Today, when the “Evolution of Computing” slide is trotted out by cloud computing vendors the progression usually skips over the mini-computer leaping from mainframes to client-server but veterans of that age know better. The mini-computer revolution wasn’t just about hardware it was a social phenomenon. Mini’s were the first hardware to support a partner ecosystem, unlike the mainframe, which required a court order to accomplish the same thing.
The iconic accessory of the mainframe was the “glass house” but mini’s had nothing similar. Mini’s were like a party anyone could attend. In addition to the ecosystem there were legions of long haired, sandal wearing hippy types with double-E degrees from the universities around Boston, notably MIT but also UMass, who sprouted companies like entrepreneurs south of San Francisco would do a technology generation later.
Whatever you can point to in computing today, there was at least the seed of a similar idea that took hold on a mini-computer. One example is all we really need, the Internet got started there. If you need another, consider synchronous multi-processing. Ken Olsen, his brother Stanley Olsen and friend Harlan Anderson along with $70,000 in venture capital started it all.

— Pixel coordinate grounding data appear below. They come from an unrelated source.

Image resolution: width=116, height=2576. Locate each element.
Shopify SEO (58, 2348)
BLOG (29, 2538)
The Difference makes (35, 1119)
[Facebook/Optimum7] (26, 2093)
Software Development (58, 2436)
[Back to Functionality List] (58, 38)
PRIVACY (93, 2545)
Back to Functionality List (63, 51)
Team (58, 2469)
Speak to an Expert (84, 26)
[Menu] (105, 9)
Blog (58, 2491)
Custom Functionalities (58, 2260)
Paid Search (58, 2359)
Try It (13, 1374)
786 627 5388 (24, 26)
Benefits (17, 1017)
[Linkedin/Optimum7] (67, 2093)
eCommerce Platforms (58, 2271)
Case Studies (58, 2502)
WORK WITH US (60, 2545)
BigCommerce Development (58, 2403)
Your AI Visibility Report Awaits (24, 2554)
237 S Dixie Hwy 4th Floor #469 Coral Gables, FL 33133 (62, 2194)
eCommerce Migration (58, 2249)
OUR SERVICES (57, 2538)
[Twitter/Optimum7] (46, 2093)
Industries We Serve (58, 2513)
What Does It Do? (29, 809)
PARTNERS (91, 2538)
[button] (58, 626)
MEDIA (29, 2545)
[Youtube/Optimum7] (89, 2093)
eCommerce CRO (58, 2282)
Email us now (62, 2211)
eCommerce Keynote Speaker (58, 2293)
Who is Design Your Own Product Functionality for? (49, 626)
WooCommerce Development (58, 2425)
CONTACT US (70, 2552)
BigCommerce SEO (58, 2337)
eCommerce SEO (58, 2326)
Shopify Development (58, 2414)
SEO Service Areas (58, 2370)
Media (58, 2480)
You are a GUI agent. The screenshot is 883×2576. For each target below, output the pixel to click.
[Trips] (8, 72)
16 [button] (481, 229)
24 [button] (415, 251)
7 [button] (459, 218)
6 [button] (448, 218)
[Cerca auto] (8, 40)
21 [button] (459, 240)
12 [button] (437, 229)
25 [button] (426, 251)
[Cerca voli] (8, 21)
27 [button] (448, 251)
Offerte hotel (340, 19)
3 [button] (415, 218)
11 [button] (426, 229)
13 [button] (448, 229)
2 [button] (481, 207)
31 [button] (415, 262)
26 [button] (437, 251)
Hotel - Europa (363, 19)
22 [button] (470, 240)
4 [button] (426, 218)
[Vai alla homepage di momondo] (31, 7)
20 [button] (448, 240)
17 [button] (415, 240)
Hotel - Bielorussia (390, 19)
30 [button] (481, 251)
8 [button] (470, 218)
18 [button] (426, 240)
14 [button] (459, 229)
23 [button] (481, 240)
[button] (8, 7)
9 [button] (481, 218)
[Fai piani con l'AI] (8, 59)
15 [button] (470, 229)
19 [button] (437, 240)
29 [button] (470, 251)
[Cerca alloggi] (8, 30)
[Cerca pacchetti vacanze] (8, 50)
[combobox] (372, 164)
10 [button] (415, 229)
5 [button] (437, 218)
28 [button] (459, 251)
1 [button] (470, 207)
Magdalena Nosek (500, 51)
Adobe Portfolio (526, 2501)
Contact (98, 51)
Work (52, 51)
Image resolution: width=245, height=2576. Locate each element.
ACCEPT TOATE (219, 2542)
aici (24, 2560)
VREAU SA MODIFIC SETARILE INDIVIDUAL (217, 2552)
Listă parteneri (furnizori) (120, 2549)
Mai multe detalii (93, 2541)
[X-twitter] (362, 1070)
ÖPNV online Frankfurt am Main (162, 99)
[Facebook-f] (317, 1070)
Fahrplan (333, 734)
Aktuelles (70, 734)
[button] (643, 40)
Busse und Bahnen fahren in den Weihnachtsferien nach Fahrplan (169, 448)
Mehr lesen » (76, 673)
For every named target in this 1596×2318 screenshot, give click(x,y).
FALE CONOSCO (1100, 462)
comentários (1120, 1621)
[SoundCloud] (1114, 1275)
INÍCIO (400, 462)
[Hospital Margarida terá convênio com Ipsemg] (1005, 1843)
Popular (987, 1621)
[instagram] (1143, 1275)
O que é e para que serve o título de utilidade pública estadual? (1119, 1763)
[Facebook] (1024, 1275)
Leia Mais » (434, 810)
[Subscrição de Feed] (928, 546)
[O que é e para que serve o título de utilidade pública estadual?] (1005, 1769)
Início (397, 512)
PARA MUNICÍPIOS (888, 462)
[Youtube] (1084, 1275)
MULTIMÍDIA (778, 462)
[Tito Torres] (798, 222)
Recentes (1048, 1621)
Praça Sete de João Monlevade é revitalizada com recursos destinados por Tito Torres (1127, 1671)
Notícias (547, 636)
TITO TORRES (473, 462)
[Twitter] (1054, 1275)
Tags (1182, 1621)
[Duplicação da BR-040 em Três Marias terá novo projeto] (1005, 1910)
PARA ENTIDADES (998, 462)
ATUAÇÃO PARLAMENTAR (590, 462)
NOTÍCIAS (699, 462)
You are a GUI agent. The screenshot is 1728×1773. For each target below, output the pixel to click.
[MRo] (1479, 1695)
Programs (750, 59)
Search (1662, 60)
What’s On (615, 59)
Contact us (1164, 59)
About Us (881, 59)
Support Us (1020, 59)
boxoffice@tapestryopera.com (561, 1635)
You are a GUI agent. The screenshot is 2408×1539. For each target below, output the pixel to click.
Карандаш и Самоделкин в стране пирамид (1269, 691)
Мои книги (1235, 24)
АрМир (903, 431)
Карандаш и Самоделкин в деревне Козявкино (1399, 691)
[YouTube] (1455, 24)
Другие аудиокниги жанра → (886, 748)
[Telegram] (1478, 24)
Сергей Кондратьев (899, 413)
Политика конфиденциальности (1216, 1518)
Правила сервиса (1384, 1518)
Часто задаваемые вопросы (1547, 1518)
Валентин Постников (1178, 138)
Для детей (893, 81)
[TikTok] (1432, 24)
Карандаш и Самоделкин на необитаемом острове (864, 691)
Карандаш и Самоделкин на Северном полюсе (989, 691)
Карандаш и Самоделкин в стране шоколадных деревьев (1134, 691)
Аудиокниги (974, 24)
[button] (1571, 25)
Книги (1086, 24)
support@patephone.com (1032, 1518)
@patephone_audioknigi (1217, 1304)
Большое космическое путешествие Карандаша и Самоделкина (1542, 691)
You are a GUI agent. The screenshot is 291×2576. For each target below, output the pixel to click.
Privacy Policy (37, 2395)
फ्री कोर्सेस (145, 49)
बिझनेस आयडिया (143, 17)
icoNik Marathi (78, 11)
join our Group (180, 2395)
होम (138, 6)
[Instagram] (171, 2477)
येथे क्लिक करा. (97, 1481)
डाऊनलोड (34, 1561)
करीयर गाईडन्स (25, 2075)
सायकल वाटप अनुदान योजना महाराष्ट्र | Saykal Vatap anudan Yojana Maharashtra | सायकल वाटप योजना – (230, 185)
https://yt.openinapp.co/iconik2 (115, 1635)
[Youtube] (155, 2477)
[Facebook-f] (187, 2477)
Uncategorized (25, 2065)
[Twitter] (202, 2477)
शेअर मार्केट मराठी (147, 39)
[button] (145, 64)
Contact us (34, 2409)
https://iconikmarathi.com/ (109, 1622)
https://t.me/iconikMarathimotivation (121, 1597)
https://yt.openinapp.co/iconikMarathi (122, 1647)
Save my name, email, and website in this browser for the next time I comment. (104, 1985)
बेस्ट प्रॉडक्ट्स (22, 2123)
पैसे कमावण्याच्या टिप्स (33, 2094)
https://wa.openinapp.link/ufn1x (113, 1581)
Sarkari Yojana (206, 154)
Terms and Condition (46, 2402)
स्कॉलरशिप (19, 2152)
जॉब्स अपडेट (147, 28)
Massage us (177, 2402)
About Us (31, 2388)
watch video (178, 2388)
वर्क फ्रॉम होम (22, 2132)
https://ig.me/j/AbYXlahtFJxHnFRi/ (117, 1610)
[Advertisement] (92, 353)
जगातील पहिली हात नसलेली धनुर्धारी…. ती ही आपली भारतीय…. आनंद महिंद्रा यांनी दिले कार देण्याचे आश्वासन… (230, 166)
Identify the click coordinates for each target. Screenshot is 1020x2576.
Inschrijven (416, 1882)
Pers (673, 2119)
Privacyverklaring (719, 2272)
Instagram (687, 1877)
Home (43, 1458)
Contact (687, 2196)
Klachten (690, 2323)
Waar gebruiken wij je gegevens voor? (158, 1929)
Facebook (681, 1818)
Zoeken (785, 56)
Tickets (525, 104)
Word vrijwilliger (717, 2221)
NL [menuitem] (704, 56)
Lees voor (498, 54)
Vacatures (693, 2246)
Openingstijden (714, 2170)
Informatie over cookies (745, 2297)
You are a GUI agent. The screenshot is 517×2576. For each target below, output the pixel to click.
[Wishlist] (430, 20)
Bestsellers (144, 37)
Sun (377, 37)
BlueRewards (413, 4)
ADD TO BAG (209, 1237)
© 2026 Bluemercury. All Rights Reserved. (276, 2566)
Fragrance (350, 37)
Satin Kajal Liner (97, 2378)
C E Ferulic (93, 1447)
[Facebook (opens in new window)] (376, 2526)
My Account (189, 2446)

Olsen was a genius and he wasn’t always right but he was always worth listening to. He was slow on the uptake for personal computers and lost that battle even though at one point DEC had three different PC models with three different operating systems. That one slip ended when upstart Compaq bought DEC in 1998. But DEC was an early advocate of TCP/IP and I recall one DEC World when the company rented the QE2 to serve as a floating hotel to support all of the company’s visitors to Boston. At that event, which might have been near the company’s peak, they were showing selected customers under NDA a VAX running with a solid state disk that might have had a capacity of 256 MB. That was unheard of at the time but it made the VAX run very fast.
So Ken’s gone, it was a great career and his influence spawned much of the industry we have today. This takes nothing away from other greats like Gordon Moore, Larry Ellison, Mitch Kapor or Dan Bricklin, and many others of course. In many ways they might agree about Olsen’s huge influence on their careers too.